- _TEXT EXCERPT_
=-=-=
Looks like the Sox bullpen can get the job done…

Game 6 isn’t going to be remembered for some spectacular, unbelievable feat like Curt Schilling’s bloody sock of 2004, or Pedro’s six innings of hitless relief in 1999. Josh Beckett pitched through five laborious innings, but with his lack of perfection, it was pretty damn good for what it’s worth. Everyone is so proud of him, or everyone should be. After starting out rough for the Sox this post season, he really turned it around for this start giving up only four hits (two of them home runs: one to BJ Upton, and one to Jason Bartlett). Stupid TBS decided to have a power problem that forced me to endure 15 minutes of ‘The Steve Harvey Show’. Watching it on gameday just isn’t the same, no matter how fancy they try and make it.I’m hoping that TBS is forbidden from further broadcasting crucial MLB games. The early deficit was no problem for the Red Sox. The RBI machine, Kevin Youkilis belted a solo home run in the top of the second inning to even it up. Barlett’s throwing error proved crucial once again when it allowed Dustin Pedroia to get on base in the next inning. Big Papi then hit a double putting runners on second and third for Kevin Youkilis. Kevin Youkilis grounded into a fielder’s choice, but it did score Dustin Pedroia. Youk always does his job doesn’t he? Now, after going 0-for-14 in this ALCS, I knew it was time for Jason Varitek. When he got up to the plate in the sixth inning (was it?) I knew. I don’t even know how, but I knew. I didn’t have a single doubt in my mind. I called his shot, placement and everything. And it was our captain that broke the tie. It was then an RBI single by David Ortiz that gave us a much needed insurance run. Not that any lead was at all comfortable.

I knew that Terry Francona would do some kind of combination with Okajima, Masterson and Papelbon. It would either be M.O.P. (mop ‘em up!) or O.M.P (Oh my Papelbon!!!). Okajima, once again, came through for us as that “hero in the dark” and with eight outs to go, it seemed like the Rays were in a similar situation that the Sox were in only two nights ago, with a much smaller deficit. But it was the Red Sox bullpen that was able to hold onto it. I swear, Terry Francona loves Justin Masterson, but who wouldn’t? He was in AA early this year and now he’s our eighth inning man? Even though he got two men on quickly, John Farrell came out and calmed him down, and Masterson was all strikes from there! Jonathan Papelbon came in and pitched a solid ninth, but you could tell he didn’t have his normal stuff when his fastball peaked at 93 mph. It worked though! And now, once again, it’s time for game 7.
=-=-=
- _GOAL OF THE EXERCISE_
In the Game 6 recap, which two players hit home runs off Josh Beckett?

- _DATA SHOWN_
=-=-=
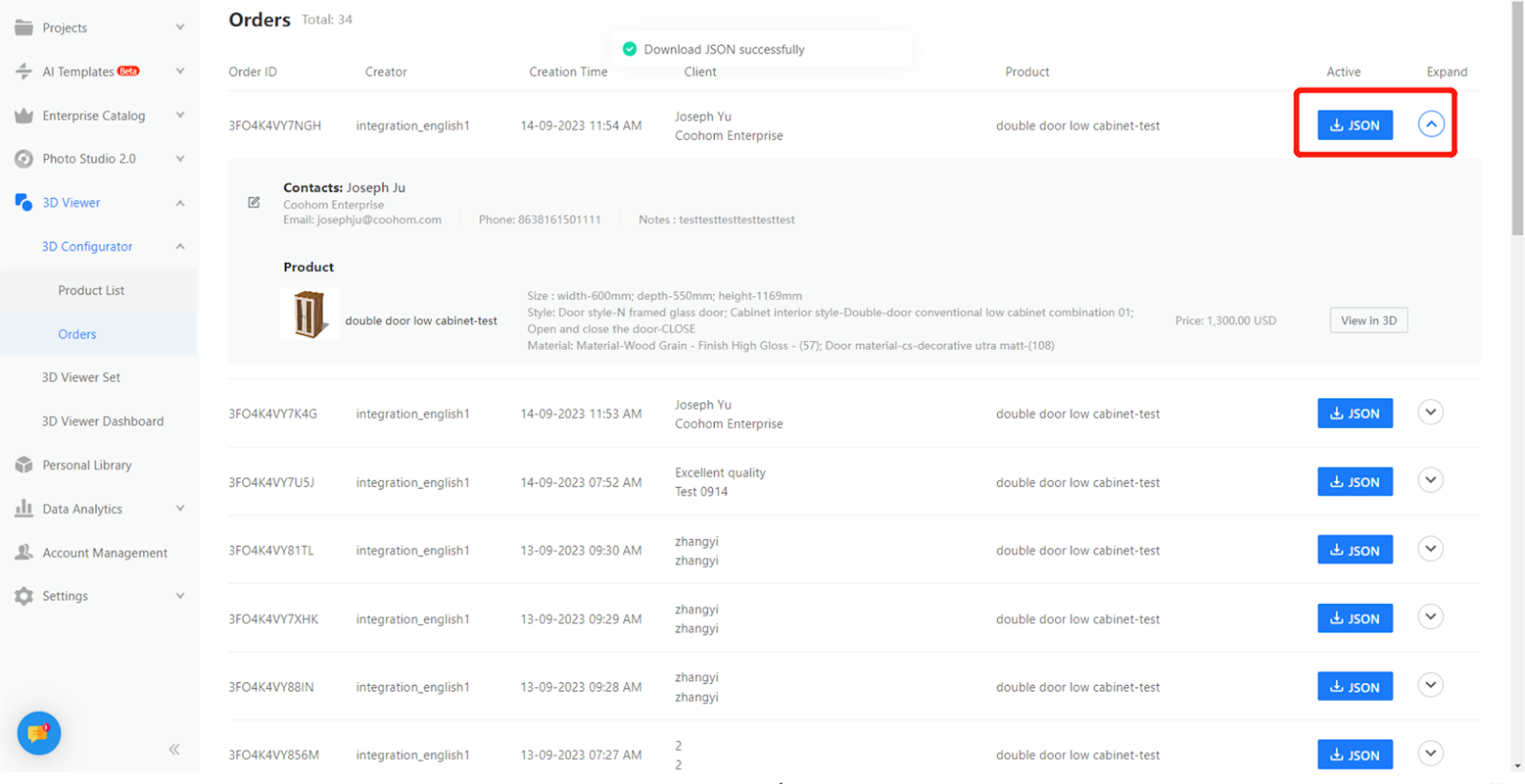Expand order 3FO4K4VY7K4G details
Viewport: 1525px width, 784px height.
pos(1430,412)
=-=-=
- _WORKED SOLUTION_
BJ Upton and Jason Bartlett.